Saved entries:
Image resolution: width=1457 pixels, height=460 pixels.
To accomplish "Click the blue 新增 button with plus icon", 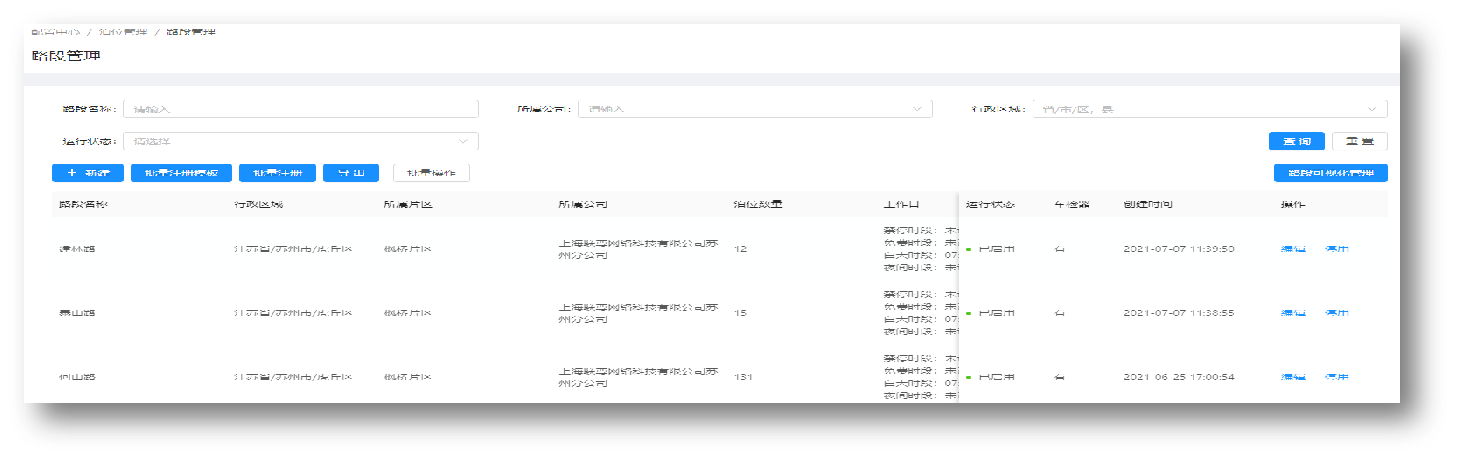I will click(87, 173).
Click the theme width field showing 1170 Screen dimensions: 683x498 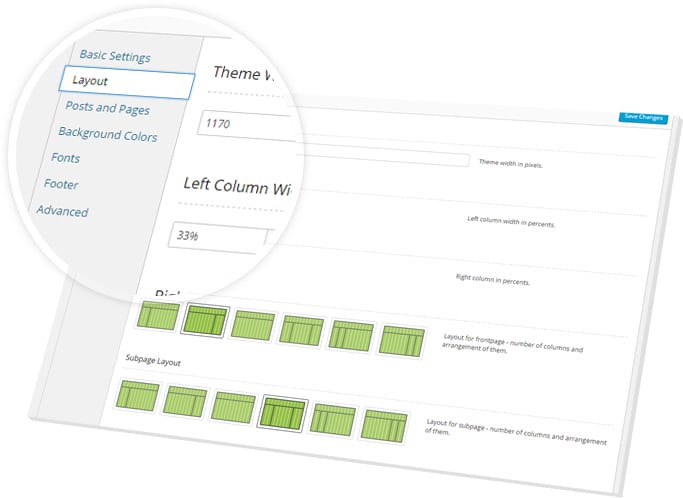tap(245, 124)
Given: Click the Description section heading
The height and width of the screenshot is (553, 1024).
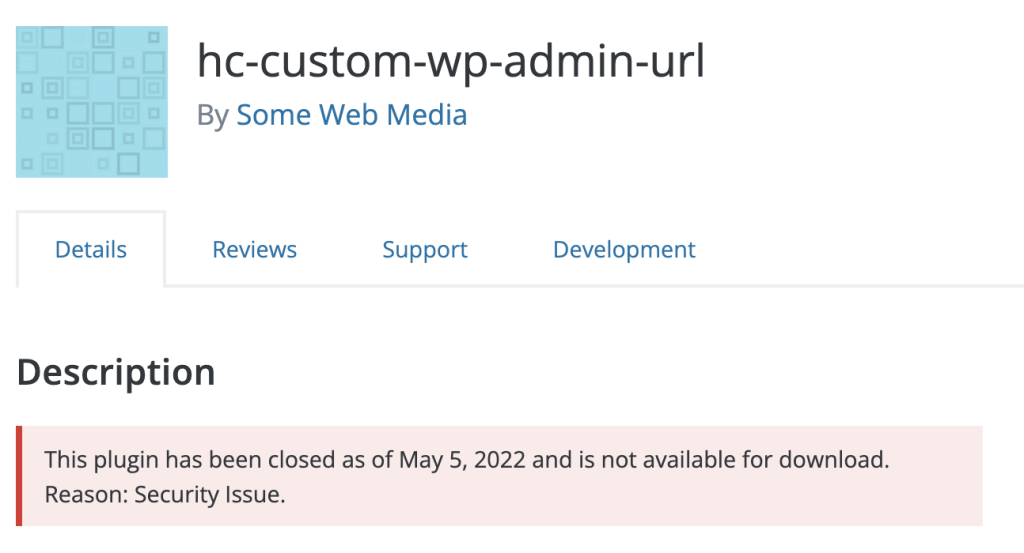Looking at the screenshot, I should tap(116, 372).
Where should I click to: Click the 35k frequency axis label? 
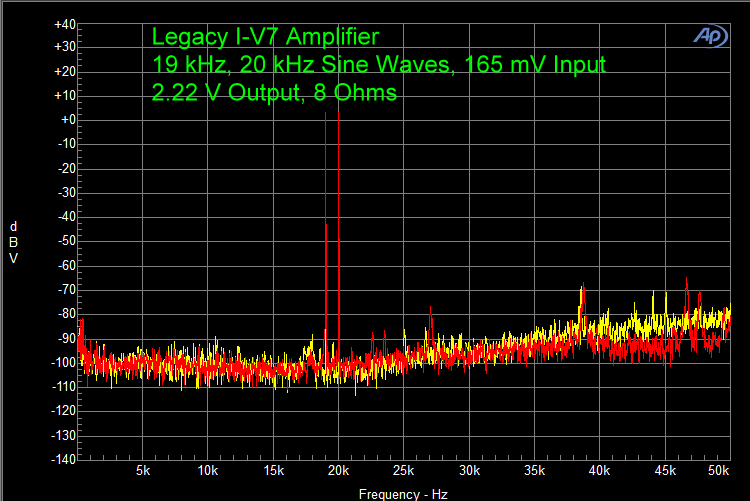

#### Work item
For this exercise, the lines from the one containing "The height and" through the last line of the entries above are to be output exactly, both included, and pictures are skipped.

#### Answer to this problem
The height and width of the screenshot is (553, 1024).
Looking at the screenshot, I should tap(116, 372).
Where should I click to: Click the 35k frequency axis label? 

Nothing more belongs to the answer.